Vous êtes l’un des cinq ingénieurs en aéronautique à être passé de l’université au monde du travail en créant HEMAV en 2012. Quel créneau de marché avez-vous constaté pour la création d’une entreprise de drones à l’époque ?
Notre formation consistait en beaucoup de théorie mais peu de pratique, c’est pourquoi à l’époque notre rêve était de pouvoir fabriquer des avions. Dans le but de nous approcher de la réalisation de ce rêve, nous avons commencé la fabrication d’un drone à voilure fixe. Ce drone à voilure fixe était doté de caractéristiques techniques et d’une autonomie bien supérieures aux autres drones de l’époque, ce qui nous a fait penser que nous pouvions nous faire une place dans ce secteur.

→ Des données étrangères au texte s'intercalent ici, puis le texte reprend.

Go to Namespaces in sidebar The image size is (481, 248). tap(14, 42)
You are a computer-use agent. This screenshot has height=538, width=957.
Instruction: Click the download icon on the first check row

Cependant, seulement trois ou quatre mois après la création de l’entreprise, notre vision changea radicalement et l’on décida de devenir une société d’exploitation opérant dans deux domaines : l’audiovisuel et l’agriculture de précision. Après plus de six ans, nous ne travaillons finalement plus dans l’audiovisuel, mais nous sommes une des entreprises leader en matière de télédétection agricole.
À l’époque, il n’existait pas encore de réglementation pour un secteur nouveau comme celui des aéronefs sans pilote. Dans quelle mesure l’absence de réglementation a-t-elle influencé votre activité ?
Nous avons commencé il y a six ans et la réglementation n’était pas claire. Ceux d’entre nous qui travaillaient dans le secteur pouvaient effectuer des opérations, et personne ne savait vraiment si c’était légal, car la réglementation n’était pas assez précise ou claire.
Dès le début, nous voulions un règlement auquel nous pouvions nous conformer, car notre philosophie de « Safety First » (la sécurité d’abord) n’a pas de sens sans une réglementation claire et adaptée à son temps. C’est pour cela qu’en 2013 nous avons commencé à participer à des groupes de travail coordonnés par l’AESA (Agence espagnole de la sécurité aérienne). Ces groupes avaient pour objectif principal la création d’une réglementation spécifique aux drones.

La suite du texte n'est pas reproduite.